G88R is a compensatory mutation that emerged during our attempts to regenerate the R101S-R105S double mutant. The resultant M(NLS-88R) triple mutant not only replicated efficiently in vitro and in vivo but also exhibited robust immunogenicity in mice. These results suggest that ¹⁰¹RKLKR¹⁰⁵ and its adjacent region influence virus replication. Since a structural model suggests that M1 monomers interact with each other via charge-charge interactions (1), G88R favored by the virus could be reasoned to compensate for the charge loss of NLS resulting from R101S and R105S alterations. If this hypothesis was correct, then M(NLS-88K) with a positively charged Lys at position 88 should have behaved similarly to M(NLS-88R). To our surprise, however, M(NLS-88K), like M(NLS-88E) and M(NLS-88V), had significantly retarded replication compared to M(NLS-88R) and wt-WSN. It clearly indicates that G88R was not randomly picked by the virus based solely on amino acid charges.

A simulated peptide binding assay was performed to examine M1-NP physical interactions. The direct M1-NP binding without vRNA was interrupted by replacing Arg with Ser at aa 101 and 105 of the corresponding M1 peptide, and a positive charge (R or K) at position 88 improved the binding of resultant M1 peptides to immobilized NP peptide in a concentration-dependent manner. This is consistent with a previous report that the middle domain (aa 87 to 165) of M1 is responsible for binding to NP without requiring vRNA (23). However, some vRNA binding activity still remained in the 88G-101S-105S peptide, since most of the positive charges in M1 NSL had to be decreased in order to completely inhibit its vRNA binding (3). In vRNP, M1-NP interactions are likely to be dominant over M1-vRNA, since the affinity of NP for vRNA is approximately 10-fold higher than that of M1 for vRNA (2, 3, 22). Interestingly, G88R, but not G88K, of mutant M1 peptide showed substantially enhanced binding to NP peptide with addition of vRNA, implying that the M1-vRNP interactions are not completely oriented by positive-negative charge interactions. The functional M1-vRNP dissociation assay showed that vRNP purified from M(NLS-88R) viral particles but not from other triple mutants also exhibited a strong association with M1 under high-salt conditions. This result clearly indicates that M1-vRNP association in assembled virions is more complicated than positive-negative charge interactions of M1-NP, as demonstrated by the direct peptide binding ELISA.

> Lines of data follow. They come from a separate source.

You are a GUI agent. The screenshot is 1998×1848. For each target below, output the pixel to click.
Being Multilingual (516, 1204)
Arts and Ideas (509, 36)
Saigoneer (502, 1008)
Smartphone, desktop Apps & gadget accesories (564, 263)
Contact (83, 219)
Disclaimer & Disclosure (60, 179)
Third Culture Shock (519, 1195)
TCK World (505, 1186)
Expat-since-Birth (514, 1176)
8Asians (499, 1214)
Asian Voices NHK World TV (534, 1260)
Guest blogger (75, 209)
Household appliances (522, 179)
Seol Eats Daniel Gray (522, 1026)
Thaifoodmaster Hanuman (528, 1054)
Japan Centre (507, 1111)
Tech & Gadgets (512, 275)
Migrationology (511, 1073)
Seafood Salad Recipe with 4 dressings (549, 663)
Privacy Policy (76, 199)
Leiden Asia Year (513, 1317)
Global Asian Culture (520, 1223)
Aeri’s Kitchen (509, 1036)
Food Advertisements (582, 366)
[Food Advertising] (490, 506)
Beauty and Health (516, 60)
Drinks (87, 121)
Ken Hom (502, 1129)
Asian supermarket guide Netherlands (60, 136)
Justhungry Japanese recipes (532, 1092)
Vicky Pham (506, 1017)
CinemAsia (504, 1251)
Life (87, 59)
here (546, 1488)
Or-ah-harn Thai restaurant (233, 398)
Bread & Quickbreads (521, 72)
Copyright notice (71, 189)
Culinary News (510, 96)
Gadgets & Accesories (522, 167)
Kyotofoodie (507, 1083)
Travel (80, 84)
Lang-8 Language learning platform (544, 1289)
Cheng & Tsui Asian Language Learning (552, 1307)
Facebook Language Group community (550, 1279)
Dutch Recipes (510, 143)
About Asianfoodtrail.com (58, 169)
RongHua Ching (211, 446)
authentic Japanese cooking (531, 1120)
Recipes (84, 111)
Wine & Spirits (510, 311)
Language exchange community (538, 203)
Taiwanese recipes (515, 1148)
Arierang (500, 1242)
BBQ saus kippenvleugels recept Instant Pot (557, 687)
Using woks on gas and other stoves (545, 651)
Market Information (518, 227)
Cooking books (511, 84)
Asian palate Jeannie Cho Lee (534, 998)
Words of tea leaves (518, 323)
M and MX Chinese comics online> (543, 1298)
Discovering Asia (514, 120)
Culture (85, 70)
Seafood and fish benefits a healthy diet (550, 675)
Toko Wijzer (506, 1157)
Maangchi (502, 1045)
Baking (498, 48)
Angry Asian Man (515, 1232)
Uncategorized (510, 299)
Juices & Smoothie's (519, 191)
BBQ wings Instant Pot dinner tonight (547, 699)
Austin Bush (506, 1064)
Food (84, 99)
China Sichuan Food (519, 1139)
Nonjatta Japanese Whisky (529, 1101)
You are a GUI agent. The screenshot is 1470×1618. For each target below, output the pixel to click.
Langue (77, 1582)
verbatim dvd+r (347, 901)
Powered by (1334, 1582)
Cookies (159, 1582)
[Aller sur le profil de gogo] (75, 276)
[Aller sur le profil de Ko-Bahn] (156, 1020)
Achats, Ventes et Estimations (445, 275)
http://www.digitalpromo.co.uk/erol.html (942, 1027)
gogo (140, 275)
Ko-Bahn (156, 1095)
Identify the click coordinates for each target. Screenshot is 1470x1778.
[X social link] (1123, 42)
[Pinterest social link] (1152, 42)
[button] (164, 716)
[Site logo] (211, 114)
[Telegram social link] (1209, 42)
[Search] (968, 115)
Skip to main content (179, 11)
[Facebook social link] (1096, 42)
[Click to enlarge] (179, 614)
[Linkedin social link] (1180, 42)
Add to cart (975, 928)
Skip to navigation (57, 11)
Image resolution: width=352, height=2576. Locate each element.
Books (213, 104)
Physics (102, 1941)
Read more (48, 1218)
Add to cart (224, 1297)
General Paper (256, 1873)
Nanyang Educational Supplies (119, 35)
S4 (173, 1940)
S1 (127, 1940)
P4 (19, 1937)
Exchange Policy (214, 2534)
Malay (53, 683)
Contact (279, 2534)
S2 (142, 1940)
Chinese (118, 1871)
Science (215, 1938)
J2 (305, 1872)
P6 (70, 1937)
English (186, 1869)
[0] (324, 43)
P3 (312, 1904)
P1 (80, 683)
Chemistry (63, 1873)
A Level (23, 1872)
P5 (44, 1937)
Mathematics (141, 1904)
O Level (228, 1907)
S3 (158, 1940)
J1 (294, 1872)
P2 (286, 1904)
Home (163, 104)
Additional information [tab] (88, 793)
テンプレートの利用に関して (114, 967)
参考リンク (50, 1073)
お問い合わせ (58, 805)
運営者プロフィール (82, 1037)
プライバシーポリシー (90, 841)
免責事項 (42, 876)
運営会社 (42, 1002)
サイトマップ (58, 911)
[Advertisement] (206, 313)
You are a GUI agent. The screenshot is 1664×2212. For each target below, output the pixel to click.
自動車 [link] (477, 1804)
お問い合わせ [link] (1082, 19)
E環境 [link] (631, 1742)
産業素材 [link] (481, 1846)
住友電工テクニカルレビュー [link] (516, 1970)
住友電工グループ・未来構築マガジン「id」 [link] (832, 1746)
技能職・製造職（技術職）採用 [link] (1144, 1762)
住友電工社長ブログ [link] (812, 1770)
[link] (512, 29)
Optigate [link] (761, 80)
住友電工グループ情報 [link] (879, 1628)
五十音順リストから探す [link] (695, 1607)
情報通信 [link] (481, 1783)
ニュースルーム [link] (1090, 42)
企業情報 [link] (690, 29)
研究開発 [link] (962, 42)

M1 regulates intracellular trafficking of vRNP for subsequent virion assembly (6, 24–26). Unlike M1 of R101S-R105S, which showed altered cellular distribution (9), the triple mutants with G88R or G88K but not G88E or G88V had M1 observed in both cytoplasm and nuclei of infected cells. This observation indicates that a positively charged amino acid at position 88 of M1 is important in restoring the normal cellular distribution of M1. However, M1 from M(NLS-88R) appeared to have a stronger nuclear localization than M(NLS-88K), implying that an Arg, but not Lys, at position 88 is more beneficial for vRNP export. Additionally, M(NLS-88E) and M(NLS-88V) had impaired M1-NP colocalization, in contrast to M(NLS-88R) and M(NLS-88K). This result is consistent with those from M1-NP peptide binding assays and confirms that M1-NP binding is mainly dependent on the positive-negative charge.

In addition to NLS, M1 also has several regions rich in basic amino acid residues. Recently it was reported that replacing Arg with Ala or Asp on the basic amino acid stretch ⁷⁶RRR⁷⁸ of M1 resulted in defective virus assembly and replication, whereas substitution(s) of Arg for Lys in ⁷⁶RRR⁷⁸ led to similar or even higher rates of virus replication than wt-WSN (5). In contrast, M(NLS-88K), similar to M(NLS-88E) and M(NLS-88V), had significantly retarded growth compared to M(NLS-88R) or wt-WSN. These results indicate that ¹⁰¹RKLKR¹⁰⁵ and its adjacent region affect virus replication through different mechanism(s) than ⁷⁶RRR⁷⁸, implying that M1-NP interactions are not as critical for virus replication as expected.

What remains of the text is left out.